Hi,
I have the following sample data:
data have; input CompanyID $ InvoiceAmount UserID $; datalines; A1 50 C1 A1 10 C7 A1 5 C3 B5 100000 C3 B5 10000 C7 B5 5000 C2 B5 1 C1 D2 100 C2 D2 50 C2 D5 1000 C3 D5 100 C4 ; run;
Here is the dataset that I want:
data want; input CompanyID $ InvoiceAmount UserID $; datalines; A1 50 C1 B5 5000 C2 D2 100 C2 D5 1000 C3 ; run;
I have multiple companyID in my have dataset but i need just one entry of each companyID in my want dataset with the following order of preferences on which to choose.
The data is already sorted on invoiceAmount by companyID.
Note: in the actual dataset theres about 10 million observations and each company might have 10 userIDs and C1 or C2 may be present in all 10 or in none of them.
Appreciate any help 🙂
Sorting and judicious use of the "WHERE=" data set name parameter appears to be the simplest:
data have;
input CompanyID $ InvoiceAmount UserID $;
datalines;
A1 50 C1
A1 10 C7
A1 5 C3
B5 100000 C3
B5 10000 C7
B5 5000 C2
B5 1 C1
D2 100 C2
D2 50 C2
D5 1000 C3
D5 100 C4
;
proc sort data=have out=need;
by companyid descending invoiceamount;
run;
data want;
set need (where=(userid in ('C1','C2')) )

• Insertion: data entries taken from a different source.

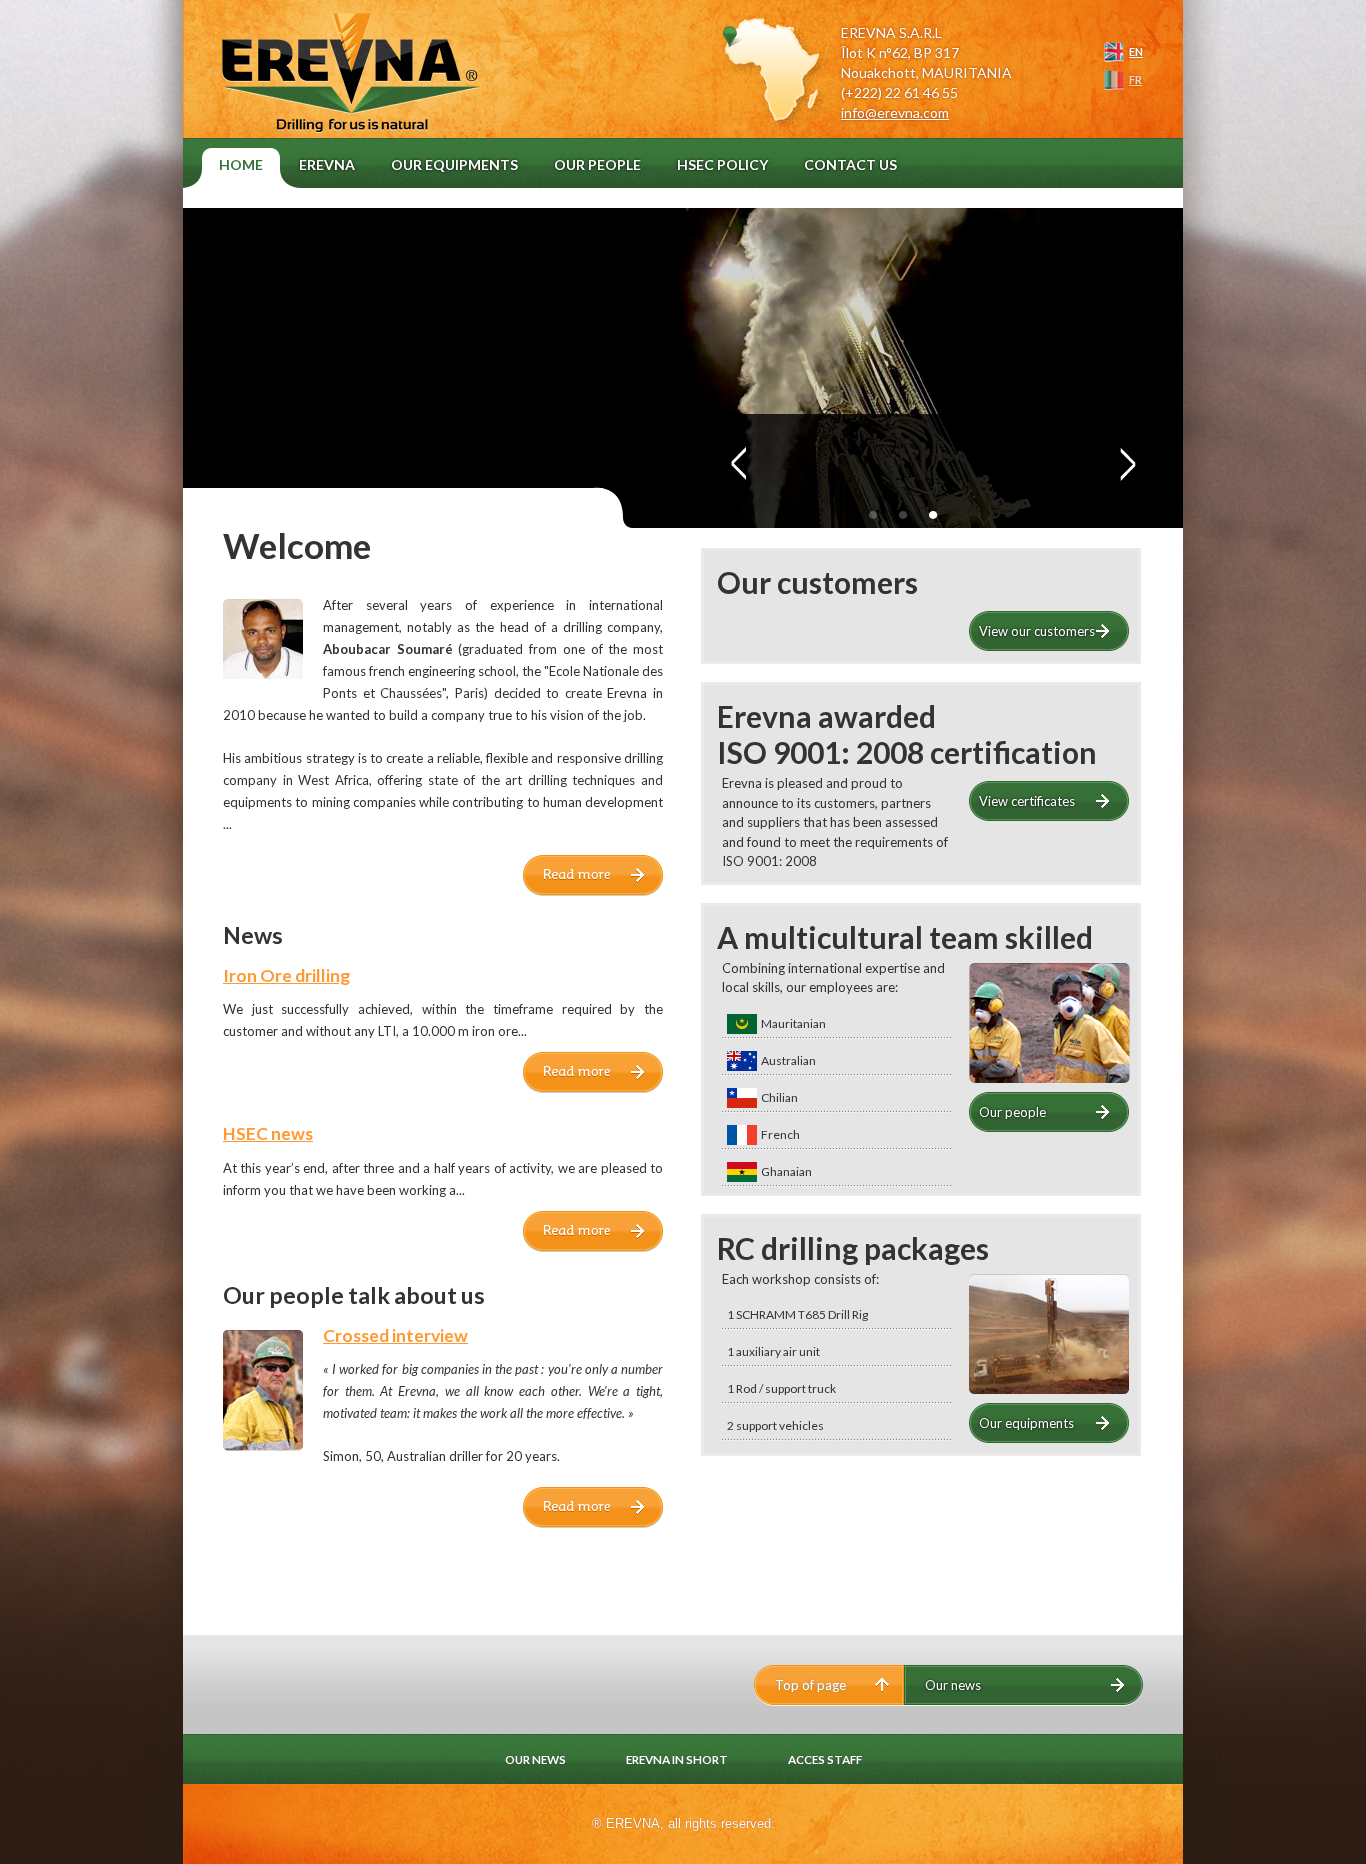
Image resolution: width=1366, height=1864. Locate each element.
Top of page (810, 1685)
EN (1136, 51)
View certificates (1027, 801)
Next (1125, 465)
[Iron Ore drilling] (593, 1088)
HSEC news (268, 1133)
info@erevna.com (895, 112)
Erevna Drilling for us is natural (359, 90)
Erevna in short (677, 1759)
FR (1135, 79)
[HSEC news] (593, 1247)
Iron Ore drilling (286, 975)
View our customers (1037, 631)
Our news (953, 1685)
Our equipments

need (where=(not(userid in ('C1','C2'))) );
by companyid;
if first.companyid;
run;
The where= params force all the "C1" or "C2" obs to precede all the others for a given companyid. And since the data are sorted by descending invoice, the where= means the largest C1/C2 invoice will be first, even if there are larger non C1/C2 observations.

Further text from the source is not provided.